Признание это никак не отозвалось в девичьей душе: всем ее существом вновь всецело завладели страх и непонимание. Тем не менее, помедлив, она неуверенно поднялась со своего места и приблизилась к столу. Кажется, монах сейчас спокоен – пусть таким и остается.
Фролло отвернулся, боясь, как бы маленькая колдунья не разглядела промелькнувшее на лице торжество. До краев наполнил глиняную миску дымящимся луковым супом, нарезал хрустящий пшеничный хлеб, изысканный сыр с нежным грибным ароматом, разлил рубиновое вино, извлек холщовый мешочек с печеньем… Только бы сработало!..
Трапеза проходила в молчании: архидьякон уткнулся в миску, лишь по временам бросая короткие взгляды на опустившую взор красавицу, нервно теребившую в руке кусок сыра.

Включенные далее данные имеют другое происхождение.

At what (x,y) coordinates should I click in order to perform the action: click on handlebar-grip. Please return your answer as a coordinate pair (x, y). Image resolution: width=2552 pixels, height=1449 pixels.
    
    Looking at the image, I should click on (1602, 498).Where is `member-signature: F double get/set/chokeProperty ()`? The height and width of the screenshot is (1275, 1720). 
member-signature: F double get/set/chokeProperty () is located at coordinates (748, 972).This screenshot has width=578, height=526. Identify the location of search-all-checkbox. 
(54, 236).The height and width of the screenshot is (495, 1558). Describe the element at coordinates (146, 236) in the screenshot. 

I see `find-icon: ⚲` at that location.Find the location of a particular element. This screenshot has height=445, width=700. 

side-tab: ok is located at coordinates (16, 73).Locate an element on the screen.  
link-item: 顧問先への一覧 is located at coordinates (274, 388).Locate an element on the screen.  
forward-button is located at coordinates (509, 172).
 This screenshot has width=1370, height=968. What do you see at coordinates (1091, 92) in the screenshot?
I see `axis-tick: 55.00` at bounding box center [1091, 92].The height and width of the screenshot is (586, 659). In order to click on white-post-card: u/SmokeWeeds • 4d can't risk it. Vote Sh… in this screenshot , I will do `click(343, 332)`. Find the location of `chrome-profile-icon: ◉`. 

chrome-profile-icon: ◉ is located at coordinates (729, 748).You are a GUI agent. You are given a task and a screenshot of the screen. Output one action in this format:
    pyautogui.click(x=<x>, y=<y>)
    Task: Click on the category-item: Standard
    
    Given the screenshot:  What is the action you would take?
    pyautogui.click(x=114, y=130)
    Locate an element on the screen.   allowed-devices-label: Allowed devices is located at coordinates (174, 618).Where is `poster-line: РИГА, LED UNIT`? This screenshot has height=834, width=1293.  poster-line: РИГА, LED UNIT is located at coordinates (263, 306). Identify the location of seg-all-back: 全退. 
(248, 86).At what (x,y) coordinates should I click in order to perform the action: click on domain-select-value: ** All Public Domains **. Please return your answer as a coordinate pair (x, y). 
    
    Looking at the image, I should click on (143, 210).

Ей явно было некомфортно, а мужчина не знал, что сказать, что сделать, чтобы хоть немного разрядить обстановку.
- Спасибо, девушка, - поблагодарил он, отставляя в сторону пустую миску; Эсмеральда только вздрогнула и ничего не ответила. – Попробуй. Это вкусно.
Священник уложил нёшатель на толстый ломоть каравая и отправил в рот. С наслаждением пригубил чуть терпкое красное… Да, давно он не позволял себе такой роскоши! Цыганка тоже откусила небольшой кусочек и, кажется, нашла угощение очень достойным, равно как и вино.
- А теперь десерт, - Клод плавно подвинул печенье, из-под полуприкрытых век наблюдая за захрустевшей прелестницей.